BEGIN TEXT
First, I got a piece of wood.  I actually found this one at Michael’s for about $10 (they make these with beveled edges and in various sizes and shapes).  Looking back, that was not the penny-pinching-est option, but I was strapped for time, so… ya know.

(Later the same day I found THE cheapest option and kicked myself immediately: a wooden cutting board!  And I totally saw the PERFECT size at a local Dollar Store for three bucks.  Ah well… next time.)

Then I added two layers of Tennessee orange paint to the board and let it dry (I just used an acrylic-in-the-bottle-nothing-fancy paint.)

Next, I Google Image searched for a picture of the state of Tennessee.  I found this one and printed it out (I had to use two sheets of paper to appropriately fit my piece of wood).

Then, I cut it out to make a stencil — because you KNOW I’m not about to sketch/free hand that thing.  Uh uh.
END TEXT
» PROBLEMS TO SOLVE
• a. In the craft text, rewrite the paragraph beginning "First, I got a piece of wood" more briefly, keeping its main facts.
• b. Reproduce word for word the passage of the craft text between "Then I added" and "thing.  Uh uh.", inclusive.
• c. According to the craft text, how many layers of paint went on the board, and in what color?
BEGIN SUPPLIED MATERIAL
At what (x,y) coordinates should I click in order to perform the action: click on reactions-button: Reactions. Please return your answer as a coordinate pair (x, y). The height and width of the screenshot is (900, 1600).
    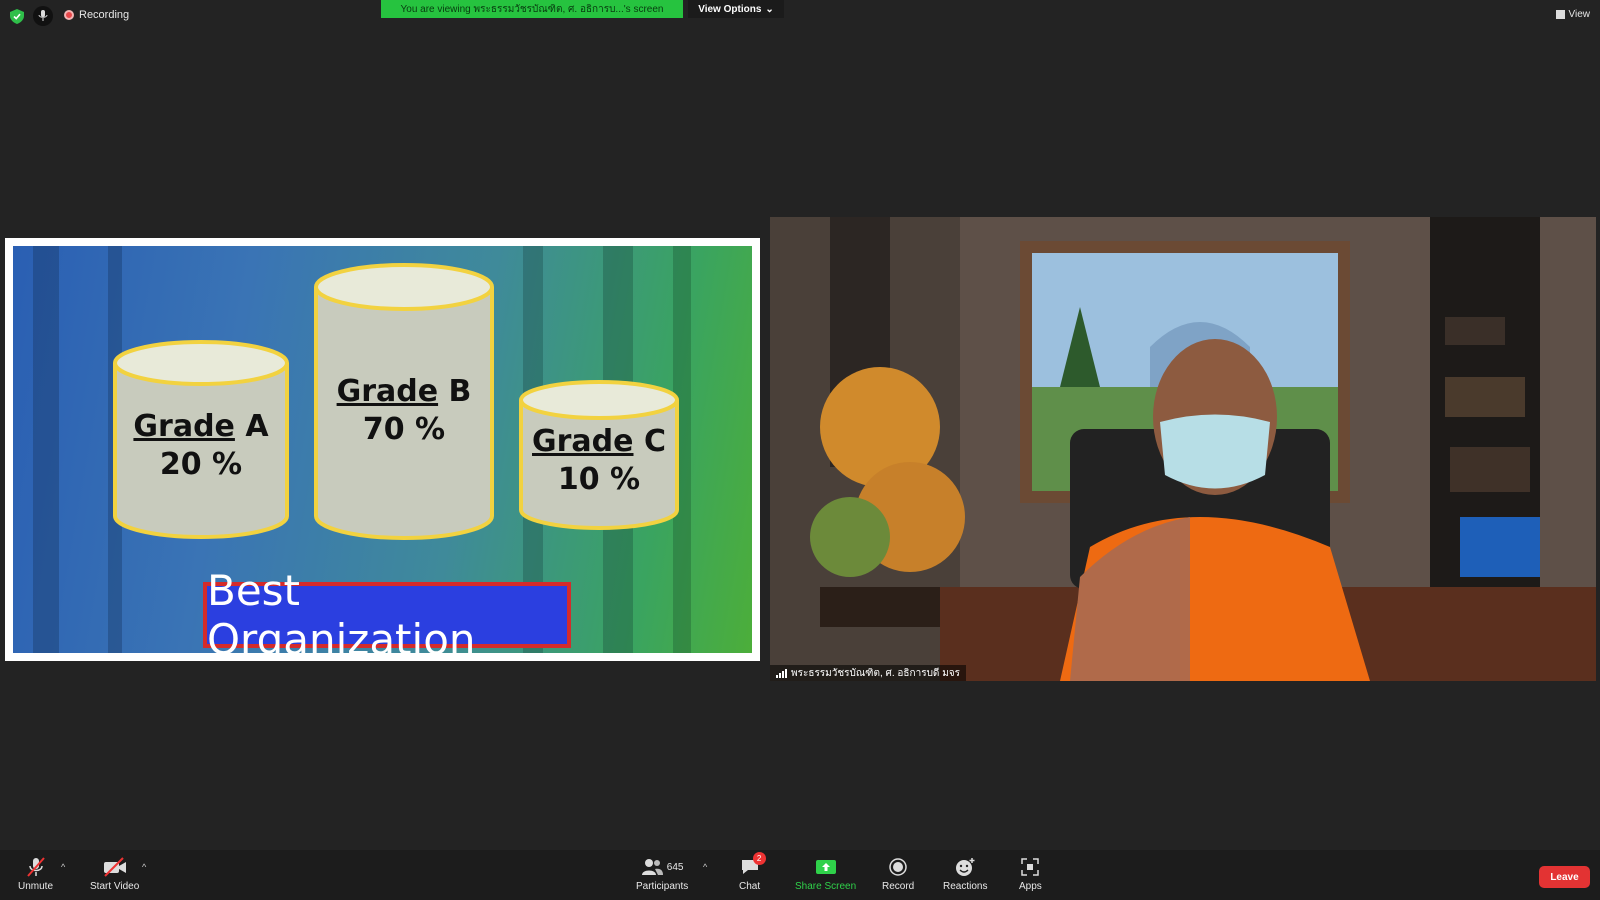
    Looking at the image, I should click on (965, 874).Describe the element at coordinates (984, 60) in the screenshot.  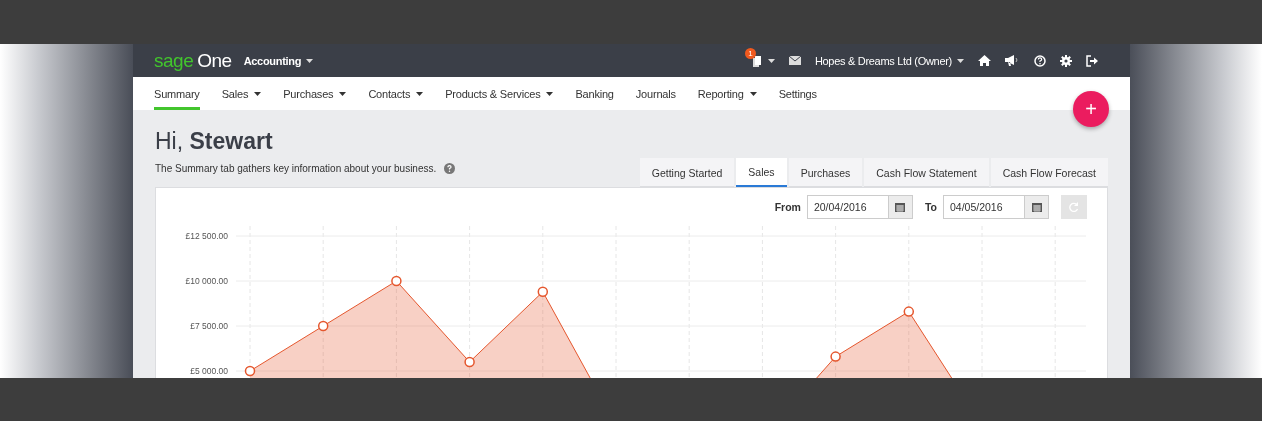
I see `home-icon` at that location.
END SUPPLIED MATERIAL
» ANSWERS TO EACH TASK
• a. The wood came from Michael's for about $10; the store sells such pieces with beveled edges in various sizes and shapes. It wasn't the cheapest option, but time was short.

• b.
Then I added two layers of Tennessee orange paint to the board and let it dry (I just used an acrylic-in-the-bottle-nothing-fancy paint.)

Next, I Google Image searched for a picture of the state of Tennessee.  I found this one and printed it out (I had to use two sheets of paper to appropriately fit my piece of wood).

Then, I cut it out to make a stencil — because you KNOW I’m not about to sketch/free hand that thing.  Uh uh.

• c. Two layers of Tennessee orange paint.